A grenade carried in a Japanese journalist's suitcase as a souvenir at Amman's Queen Alia International airport killed an employee and left several other people wounded on Thursday. Meanwhile, an American working at a Saudi naval based was shot and injured

    A grenade, carried from Iraq as a souvenir by a Japanese journalist exploded at Amman's Queen Alia International airport on Thursday, killing a security officer and injuring several others, said a security officer.


    "They opened the suitcase and it exploded and killed one security officer," a source told Reuters, adding the explosion happened next to the luggage-screening machine.




    Jordanian security guard an
    entrance to Terminal 2


    An employee at the airport was killed in the northern departures terminal building," said Jordan's information minister Mohammad Adwan.

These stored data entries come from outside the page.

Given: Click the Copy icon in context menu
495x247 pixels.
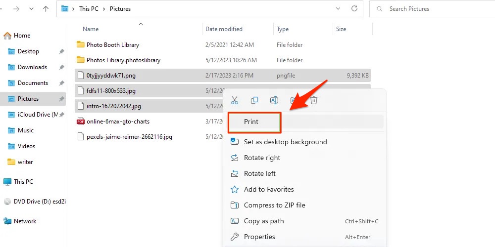Looking at the screenshot, I should pos(254,100).
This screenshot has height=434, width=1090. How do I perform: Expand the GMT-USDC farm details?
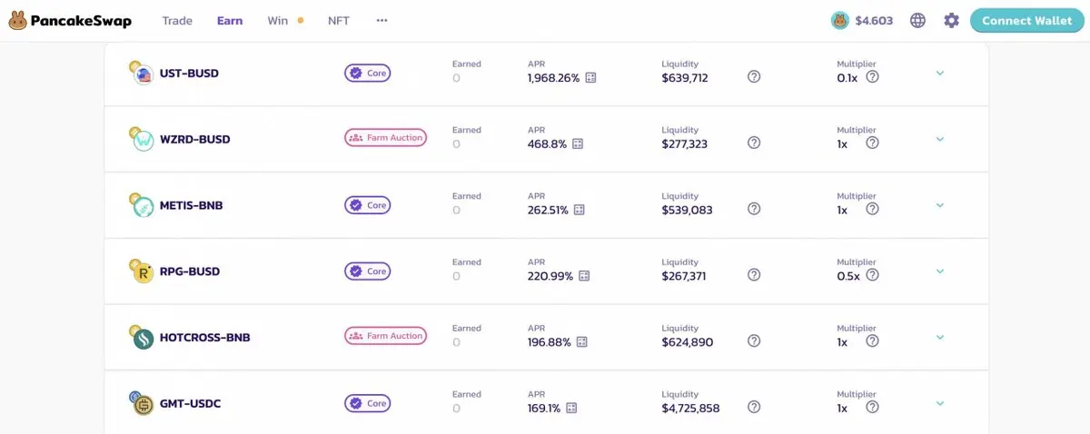pyautogui.click(x=940, y=403)
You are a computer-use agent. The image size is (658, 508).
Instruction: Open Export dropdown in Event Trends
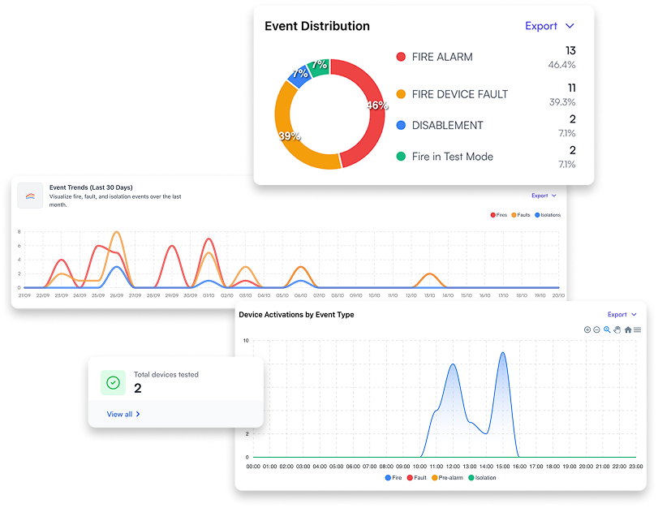point(544,196)
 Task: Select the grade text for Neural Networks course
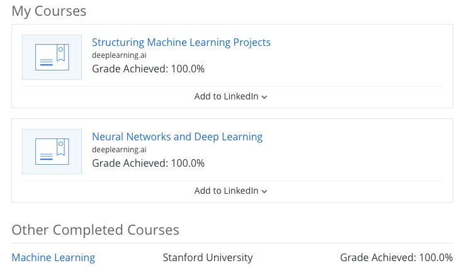[x=148, y=163]
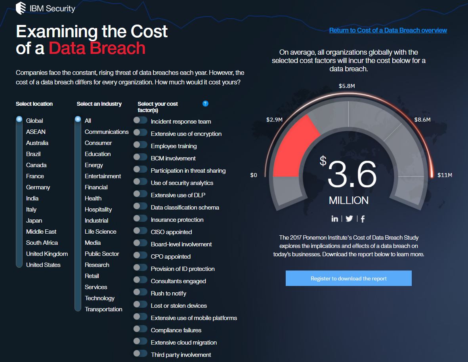Click Register to download the report

348,278
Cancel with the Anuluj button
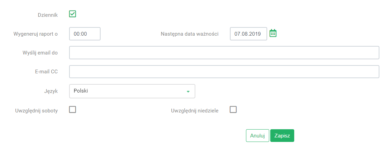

    The employee noticed a suspect piece of metal inside the baggage and, as he prepared to examine it closely, it exploded in his hands, killing him instantly," said Adwan.


    Airport sources had earlier said the baggage was destined for a flight to Tel Aviv.


    An AFP correspondent, who was leaving from the airport, said Jordanian security forces sealed off the northern terminal, posting three armoured jeeps mounted with machine guns outside.


    The Japanese embassy was not immediately able to identify the journalist or the media he worked for.



    The consul is now at the airport and is trying to get further details," a Japanese diplomat told AFP.


    Since the fall of Baghdad, Amman has stepped up security checks at its border with Iraq and at all arrival and departure posts across the Kingdom in search for objects stolen from Iraqi museums and presidential palaces.


    Meanwhile, an American civilian working at a Saudi naval based was shot and injured Thursday, said a defence ministry spokesman.



    An unknown person at the King Abdul Aziz naval base in Jubail opened fire against George Babols, an American working for a company...under contract with (Saudi) naval forces," said the spokesman.


    Jubail is on the oil-rich kingdom's eastern coast.


    He was taken to a hospital where he is in "good condition," said the ministry spokesman.


    The attacker fled but was being sought by security forces.


    The US embassy yesterday issued a warning that groups may be planning attacks against American interests in Saudi Arabia.


    Washington announced earlier this week it would withdraw most of its troops from Saudi Arabia to neighbouring Qatar. The troops were invited to the kingdom in 1990 after Iraq invaded Kuwait.


    The US presence has long been opposed by many in the kingdom.